**Exercise description**
Though the records contain pictures, copy none of them; repeat exactly the lines from the one with "Image resolution: width=400" to the end.

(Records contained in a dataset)
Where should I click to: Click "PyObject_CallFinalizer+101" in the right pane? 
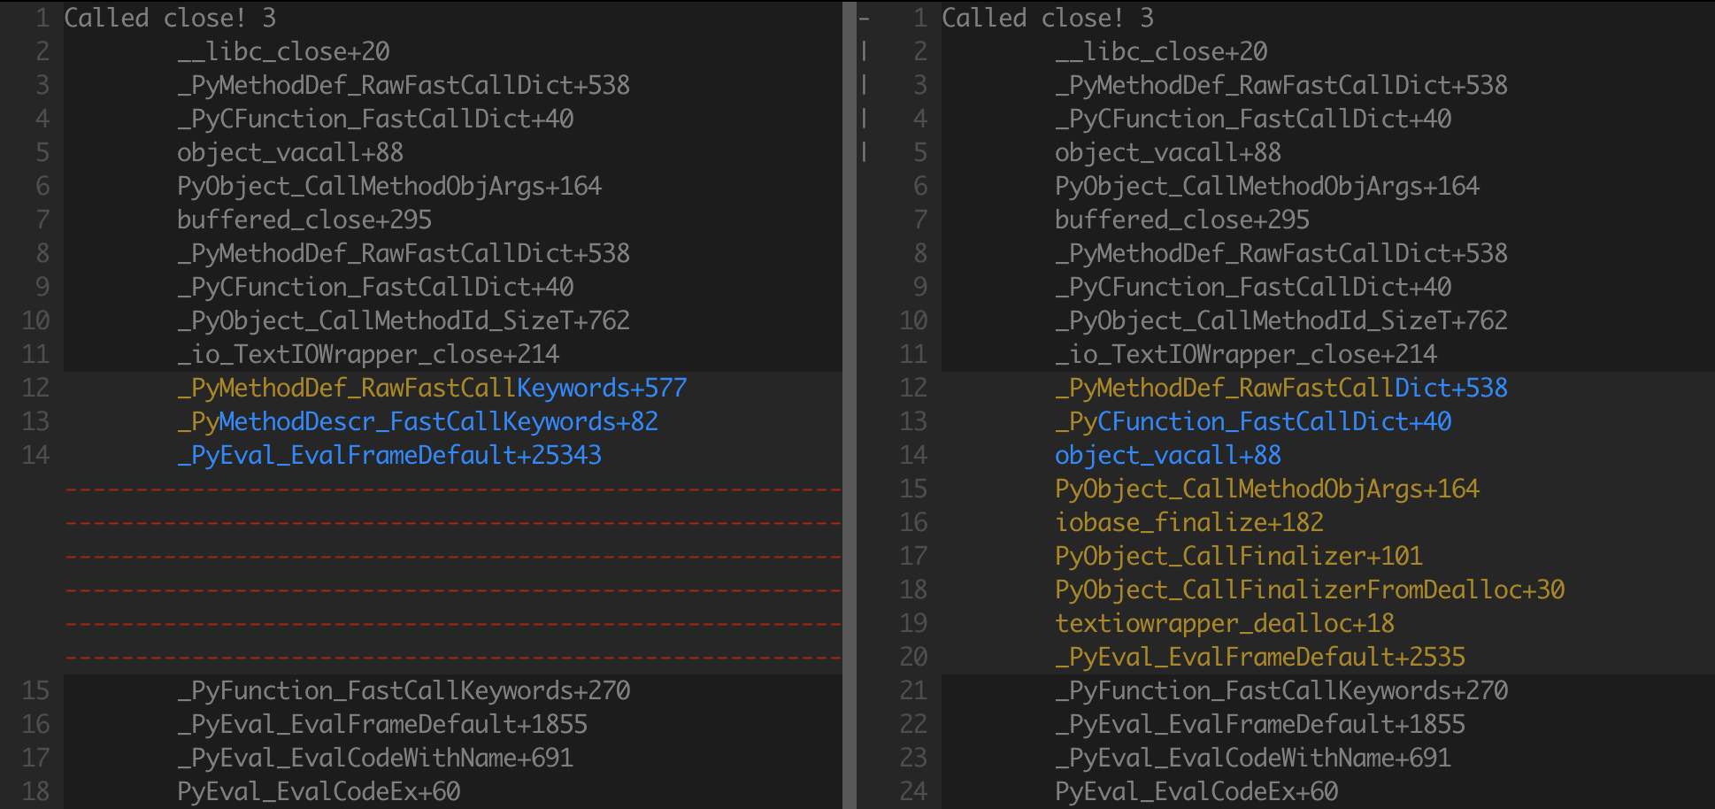pos(1238,556)
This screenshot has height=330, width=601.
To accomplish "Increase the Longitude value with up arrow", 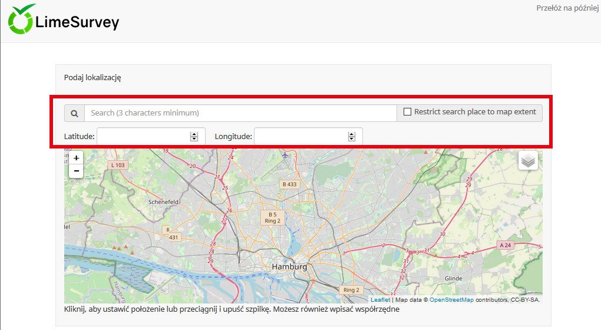I will [352, 134].
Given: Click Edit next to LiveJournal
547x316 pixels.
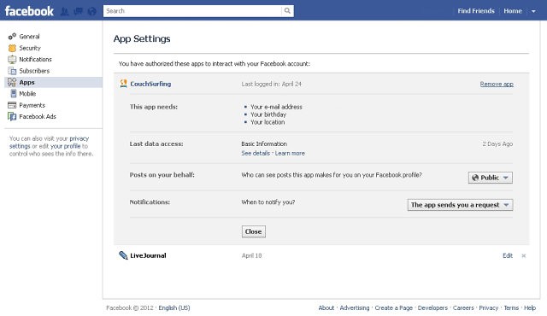Looking at the screenshot, I should tap(508, 255).
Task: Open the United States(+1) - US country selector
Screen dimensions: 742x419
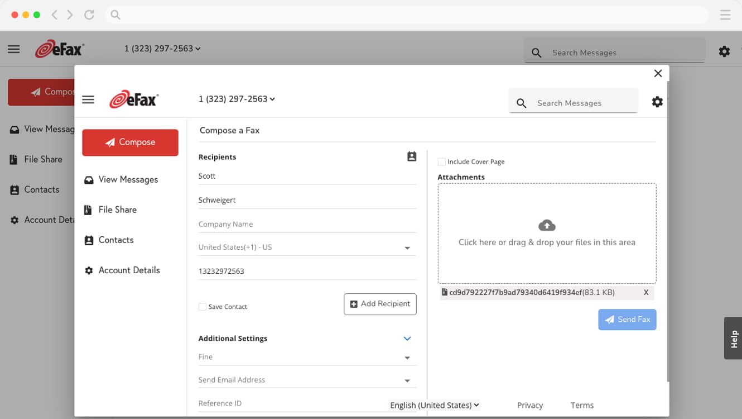Action: [x=307, y=246]
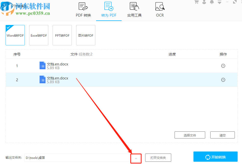Expand the account dropdown arrow at top right

[x=219, y=2]
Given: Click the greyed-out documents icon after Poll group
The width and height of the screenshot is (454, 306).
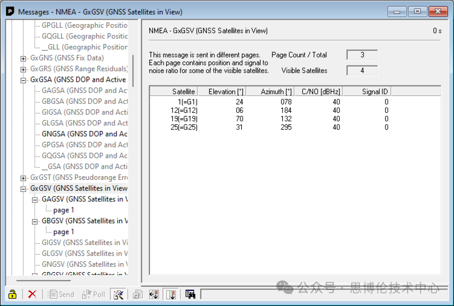Looking at the screenshot, I should click(x=138, y=294).
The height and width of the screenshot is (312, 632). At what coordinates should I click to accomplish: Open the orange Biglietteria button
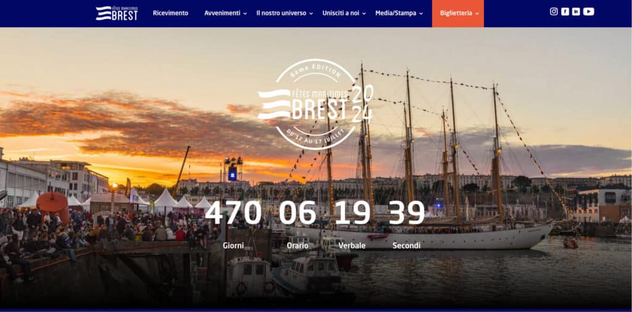pyautogui.click(x=458, y=14)
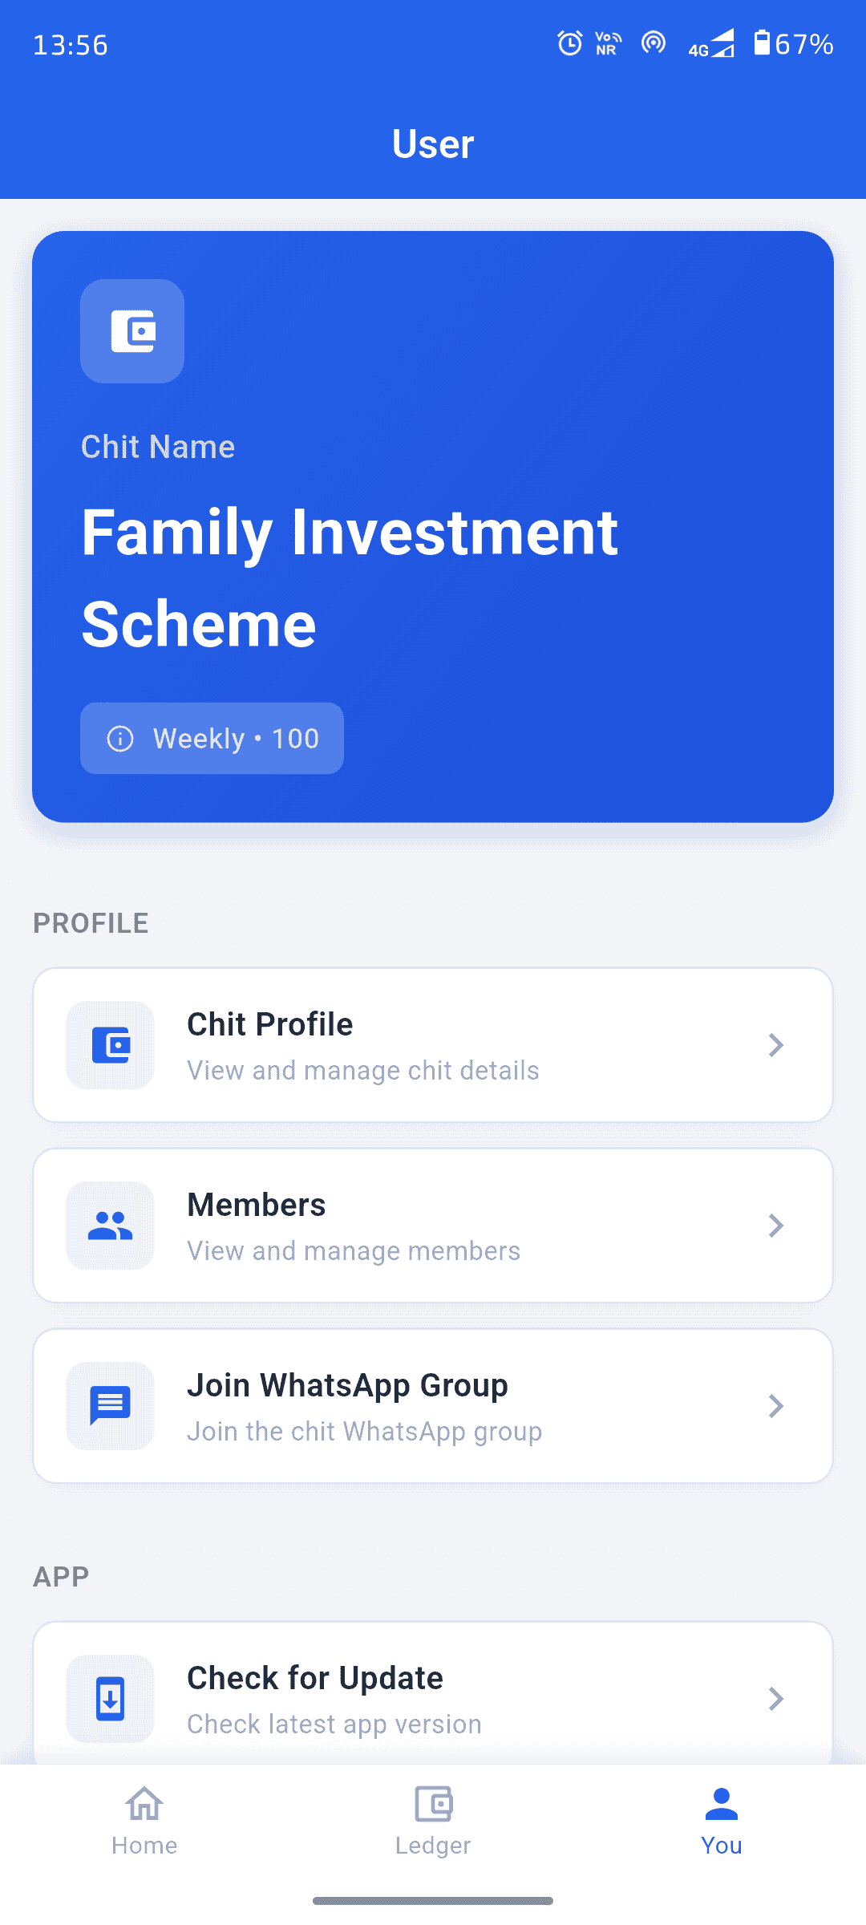Tap the info icon beside Weekly
Viewport: 866px width, 1925px height.
pos(120,738)
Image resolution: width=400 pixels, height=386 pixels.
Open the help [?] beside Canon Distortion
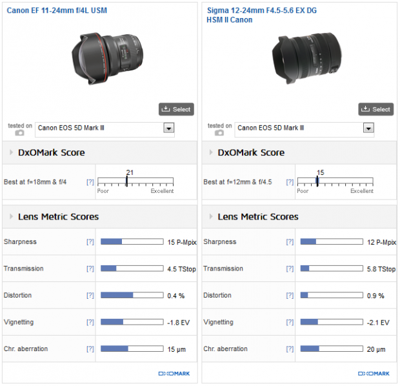(x=90, y=296)
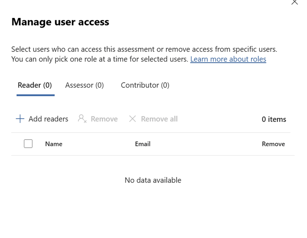Sort by the Name column header
The width and height of the screenshot is (307, 238).
pos(54,144)
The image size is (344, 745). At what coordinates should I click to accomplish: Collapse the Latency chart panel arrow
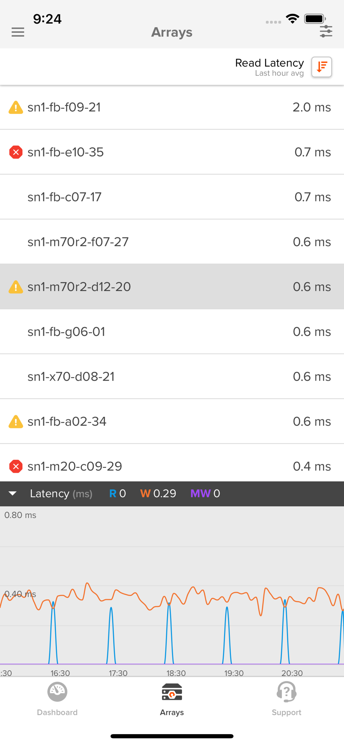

**Answer**
Image resolution: width=400 pixels, height=386 pixels.
Open the help [?] beside Canon Distortion
(x=90, y=296)
Sort by the Name column header
The width and height of the screenshot is (307, 238).
pos(54,144)
The image size is (344, 745). At what coordinates should I click to accomplish: Collapse the Latency chart panel arrow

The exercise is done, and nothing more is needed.